(What needs to be done) Pull out every line from the listing that has the word "height".
*** Record set ***
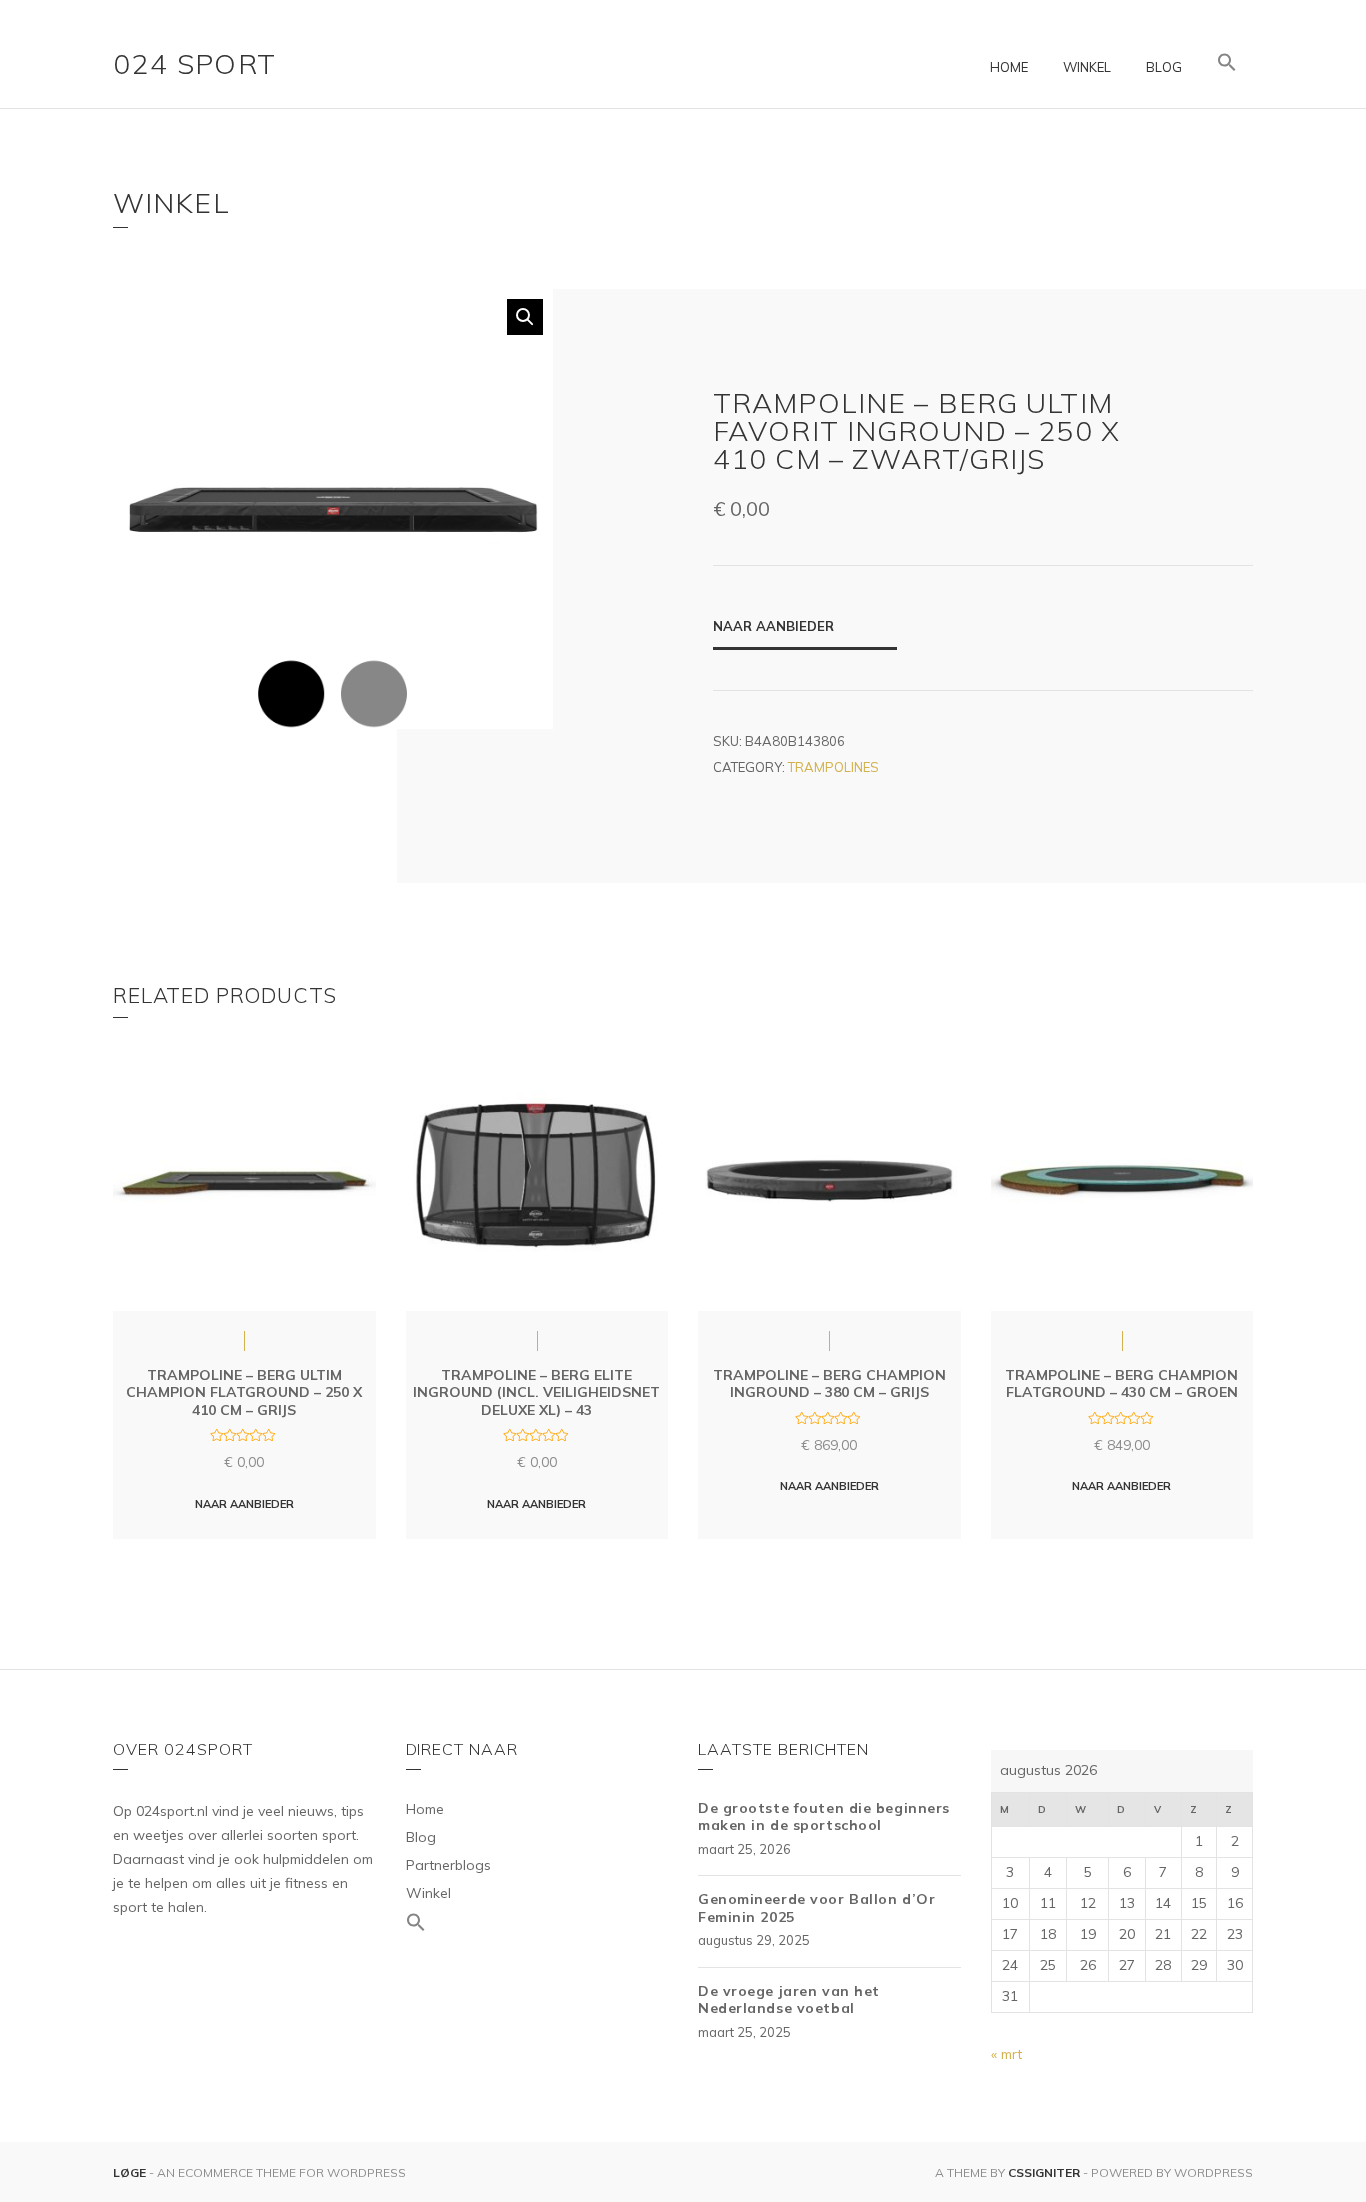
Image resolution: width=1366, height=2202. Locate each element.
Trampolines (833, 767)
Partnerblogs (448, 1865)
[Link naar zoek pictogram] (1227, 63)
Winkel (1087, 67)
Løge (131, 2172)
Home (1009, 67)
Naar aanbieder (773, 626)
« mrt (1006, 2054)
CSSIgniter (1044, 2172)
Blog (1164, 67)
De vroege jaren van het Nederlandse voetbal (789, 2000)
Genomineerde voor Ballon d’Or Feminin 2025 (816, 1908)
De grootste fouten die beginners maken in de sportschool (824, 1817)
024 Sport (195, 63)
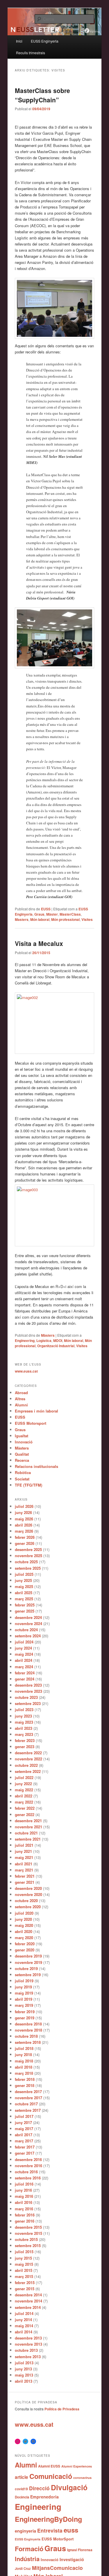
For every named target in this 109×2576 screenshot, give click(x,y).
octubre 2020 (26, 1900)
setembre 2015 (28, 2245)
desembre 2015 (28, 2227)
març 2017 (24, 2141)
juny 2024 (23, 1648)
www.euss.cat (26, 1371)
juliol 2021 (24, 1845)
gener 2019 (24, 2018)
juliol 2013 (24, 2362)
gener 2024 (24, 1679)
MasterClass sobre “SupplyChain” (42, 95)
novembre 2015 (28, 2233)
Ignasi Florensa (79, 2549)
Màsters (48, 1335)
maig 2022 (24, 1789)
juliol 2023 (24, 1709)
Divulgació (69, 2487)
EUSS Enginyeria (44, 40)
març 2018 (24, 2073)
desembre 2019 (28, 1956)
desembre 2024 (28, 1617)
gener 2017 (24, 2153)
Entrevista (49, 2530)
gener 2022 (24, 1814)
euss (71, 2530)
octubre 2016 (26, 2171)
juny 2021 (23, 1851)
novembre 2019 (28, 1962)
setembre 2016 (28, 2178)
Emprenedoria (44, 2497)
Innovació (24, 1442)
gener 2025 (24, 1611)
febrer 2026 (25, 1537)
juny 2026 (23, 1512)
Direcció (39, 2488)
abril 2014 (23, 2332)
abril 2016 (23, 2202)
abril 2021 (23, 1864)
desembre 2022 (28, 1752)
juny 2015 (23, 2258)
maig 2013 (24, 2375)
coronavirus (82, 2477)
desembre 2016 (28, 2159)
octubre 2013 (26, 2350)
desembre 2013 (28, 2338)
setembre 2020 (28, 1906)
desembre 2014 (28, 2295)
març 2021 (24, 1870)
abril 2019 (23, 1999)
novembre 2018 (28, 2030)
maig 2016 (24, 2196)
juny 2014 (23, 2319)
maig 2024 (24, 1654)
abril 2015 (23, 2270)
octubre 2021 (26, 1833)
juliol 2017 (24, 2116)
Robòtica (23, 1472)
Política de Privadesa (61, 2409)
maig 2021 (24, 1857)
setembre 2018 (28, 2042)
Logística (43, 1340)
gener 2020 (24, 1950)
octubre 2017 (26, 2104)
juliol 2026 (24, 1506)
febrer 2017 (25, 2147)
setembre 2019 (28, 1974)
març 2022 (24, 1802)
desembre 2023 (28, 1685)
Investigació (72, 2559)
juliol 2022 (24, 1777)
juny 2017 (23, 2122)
*** End of Record set ***
*** Record set ***
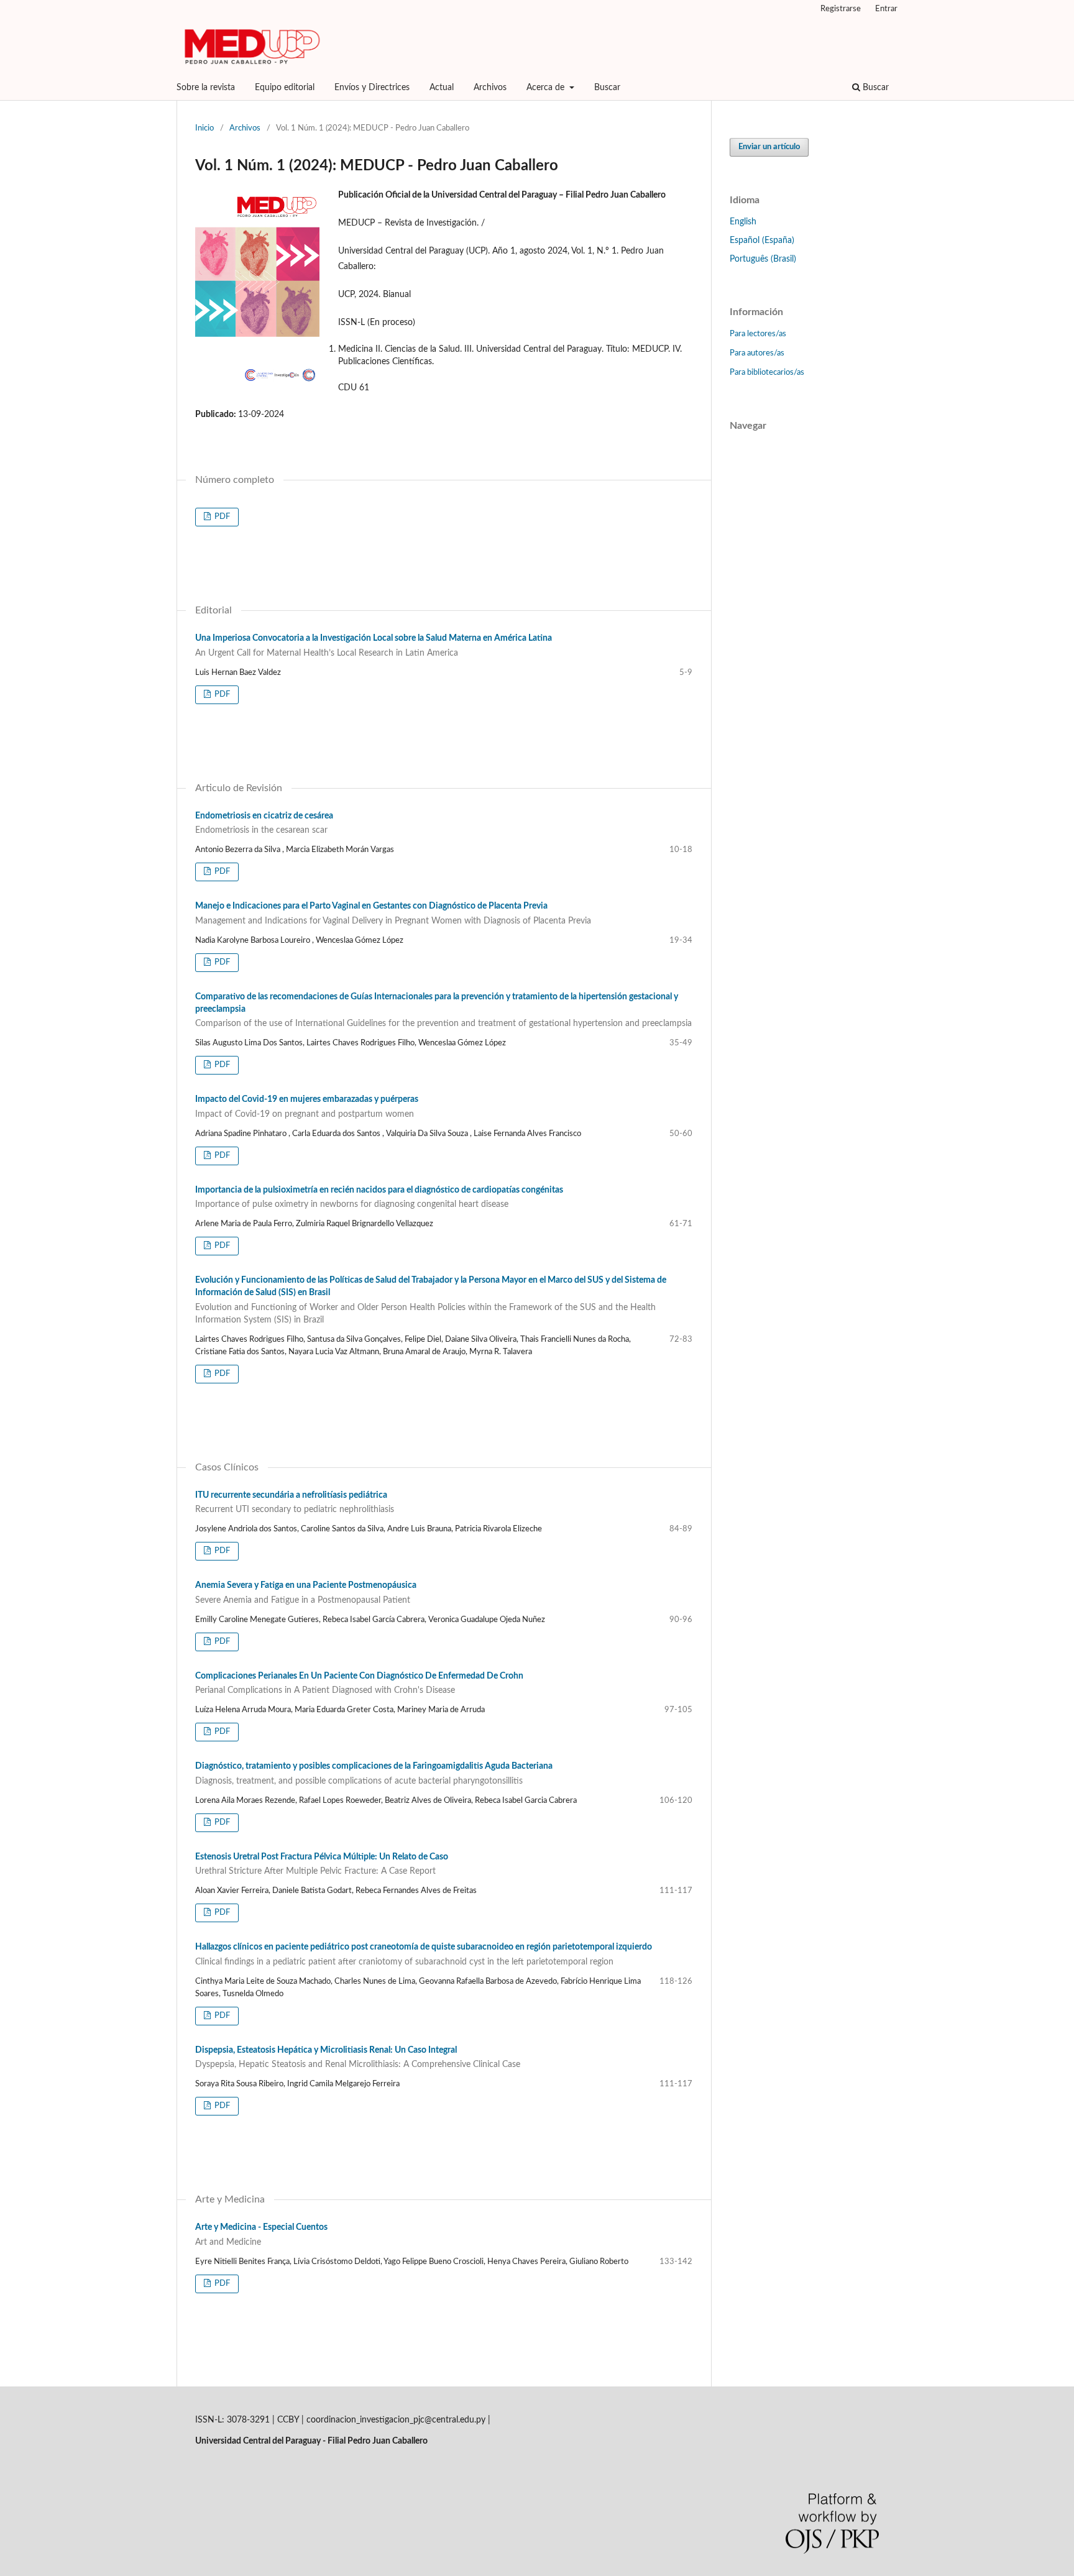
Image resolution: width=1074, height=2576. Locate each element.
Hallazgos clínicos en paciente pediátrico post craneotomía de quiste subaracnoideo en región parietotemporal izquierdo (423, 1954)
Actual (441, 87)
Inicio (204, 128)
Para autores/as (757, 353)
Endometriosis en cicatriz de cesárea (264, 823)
*** End of Record set ***
(Solution for this task)
Image resolution: width=1366, height=2202. Locate each element.
Image resolution: width=1074, height=2576. Locate each element.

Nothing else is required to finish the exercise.